▶ [Problem to solve] Copy the part of the records that begins with the line containing "Given: Open the Tax Inclusive dropdown" and ends with the line containing "The width and height of the screenshot is (840, 480).", reproducing every line character for character.

▶ [Records for locating described items]
+---+

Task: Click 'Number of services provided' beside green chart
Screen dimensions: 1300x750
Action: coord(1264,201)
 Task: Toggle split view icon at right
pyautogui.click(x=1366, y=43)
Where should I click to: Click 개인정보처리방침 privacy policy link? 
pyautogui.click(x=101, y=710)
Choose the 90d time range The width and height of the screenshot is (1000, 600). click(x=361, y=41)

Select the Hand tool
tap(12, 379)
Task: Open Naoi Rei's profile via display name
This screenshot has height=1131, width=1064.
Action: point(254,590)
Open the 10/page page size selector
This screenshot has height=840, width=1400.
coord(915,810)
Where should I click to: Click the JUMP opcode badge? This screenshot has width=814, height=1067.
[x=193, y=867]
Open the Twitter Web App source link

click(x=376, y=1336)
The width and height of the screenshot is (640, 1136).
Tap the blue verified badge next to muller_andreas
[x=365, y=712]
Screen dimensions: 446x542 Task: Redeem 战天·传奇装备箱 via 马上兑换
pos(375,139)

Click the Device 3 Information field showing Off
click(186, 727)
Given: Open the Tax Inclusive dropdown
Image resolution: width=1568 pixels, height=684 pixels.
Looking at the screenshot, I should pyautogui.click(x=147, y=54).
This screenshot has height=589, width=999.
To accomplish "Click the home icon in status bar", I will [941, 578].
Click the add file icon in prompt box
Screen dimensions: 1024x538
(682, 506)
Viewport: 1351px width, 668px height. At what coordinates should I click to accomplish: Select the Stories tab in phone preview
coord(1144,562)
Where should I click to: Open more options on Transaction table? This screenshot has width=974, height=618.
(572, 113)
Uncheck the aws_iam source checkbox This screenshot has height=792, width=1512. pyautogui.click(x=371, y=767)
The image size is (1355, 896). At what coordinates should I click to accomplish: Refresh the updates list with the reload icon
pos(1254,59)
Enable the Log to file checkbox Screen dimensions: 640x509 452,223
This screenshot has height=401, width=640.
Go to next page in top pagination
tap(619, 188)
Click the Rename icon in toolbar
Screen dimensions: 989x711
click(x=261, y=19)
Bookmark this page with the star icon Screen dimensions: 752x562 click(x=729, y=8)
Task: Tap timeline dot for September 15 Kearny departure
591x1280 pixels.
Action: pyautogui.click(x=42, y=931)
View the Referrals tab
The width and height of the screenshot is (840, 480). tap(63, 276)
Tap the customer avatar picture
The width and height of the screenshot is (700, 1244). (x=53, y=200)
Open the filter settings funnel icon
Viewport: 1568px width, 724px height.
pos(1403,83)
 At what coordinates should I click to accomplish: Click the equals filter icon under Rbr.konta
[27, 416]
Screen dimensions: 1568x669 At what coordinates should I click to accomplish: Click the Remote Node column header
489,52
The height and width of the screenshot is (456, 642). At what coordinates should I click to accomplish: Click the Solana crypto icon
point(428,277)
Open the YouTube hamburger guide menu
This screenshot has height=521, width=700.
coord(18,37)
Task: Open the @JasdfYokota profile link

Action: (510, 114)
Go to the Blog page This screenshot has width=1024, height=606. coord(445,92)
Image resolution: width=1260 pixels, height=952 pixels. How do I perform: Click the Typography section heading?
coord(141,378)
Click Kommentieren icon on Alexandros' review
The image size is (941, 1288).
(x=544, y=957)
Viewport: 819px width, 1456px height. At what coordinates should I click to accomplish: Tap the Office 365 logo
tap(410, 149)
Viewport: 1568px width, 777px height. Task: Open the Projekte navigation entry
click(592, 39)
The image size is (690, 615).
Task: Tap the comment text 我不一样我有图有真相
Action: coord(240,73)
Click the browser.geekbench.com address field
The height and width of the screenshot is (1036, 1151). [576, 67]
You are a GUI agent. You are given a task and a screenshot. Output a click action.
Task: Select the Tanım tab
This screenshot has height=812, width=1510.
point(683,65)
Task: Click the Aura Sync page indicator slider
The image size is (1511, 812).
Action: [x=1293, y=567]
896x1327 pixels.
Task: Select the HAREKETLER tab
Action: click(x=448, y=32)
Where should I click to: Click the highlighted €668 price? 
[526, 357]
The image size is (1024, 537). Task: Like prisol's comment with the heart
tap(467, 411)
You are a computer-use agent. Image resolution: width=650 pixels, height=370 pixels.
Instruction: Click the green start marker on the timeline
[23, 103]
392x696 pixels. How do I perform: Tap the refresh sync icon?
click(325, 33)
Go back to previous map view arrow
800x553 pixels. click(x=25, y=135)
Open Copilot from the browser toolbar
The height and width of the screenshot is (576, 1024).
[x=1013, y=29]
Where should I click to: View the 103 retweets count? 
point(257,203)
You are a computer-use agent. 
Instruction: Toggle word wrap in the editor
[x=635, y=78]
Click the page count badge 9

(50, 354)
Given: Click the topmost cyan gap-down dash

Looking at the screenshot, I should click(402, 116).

+---+

▶ [Solved problem]
Given: Open the Tax Inclusive dropdown
Image resolution: width=1568 pixels, height=684 pixels.
Looking at the screenshot, I should pyautogui.click(x=147, y=54).
This screenshot has height=589, width=999.
To accomplish "Click the home icon in status bar", I will [941, 578].
Click the add file icon in prompt box
Screen dimensions: 1024x538
(682, 506)
Viewport: 1351px width, 668px height. At what coordinates should I click to accomplish: Select the Stories tab in phone preview
coord(1144,562)
Where should I click to: Open more options on Transaction table? This screenshot has width=974, height=618.
(572, 113)
Uncheck the aws_iam source checkbox This screenshot has height=792, width=1512. pyautogui.click(x=371, y=767)
The image size is (1355, 896). At what coordinates should I click to accomplish: Refresh the updates list with the reload icon
pos(1254,59)
Enable the Log to file checkbox Screen dimensions: 640x509 452,223
This screenshot has height=401, width=640.
Go to next page in top pagination
tap(619, 188)
Click the Rename icon in toolbar
Screen dimensions: 989x711
click(x=261, y=19)
Bookmark this page with the star icon Screen dimensions: 752x562 click(x=729, y=8)
Task: Tap timeline dot for September 15 Kearny departure
591x1280 pixels.
Action: pyautogui.click(x=42, y=931)
View the Referrals tab
The width and height of the screenshot is (840, 480). tap(63, 276)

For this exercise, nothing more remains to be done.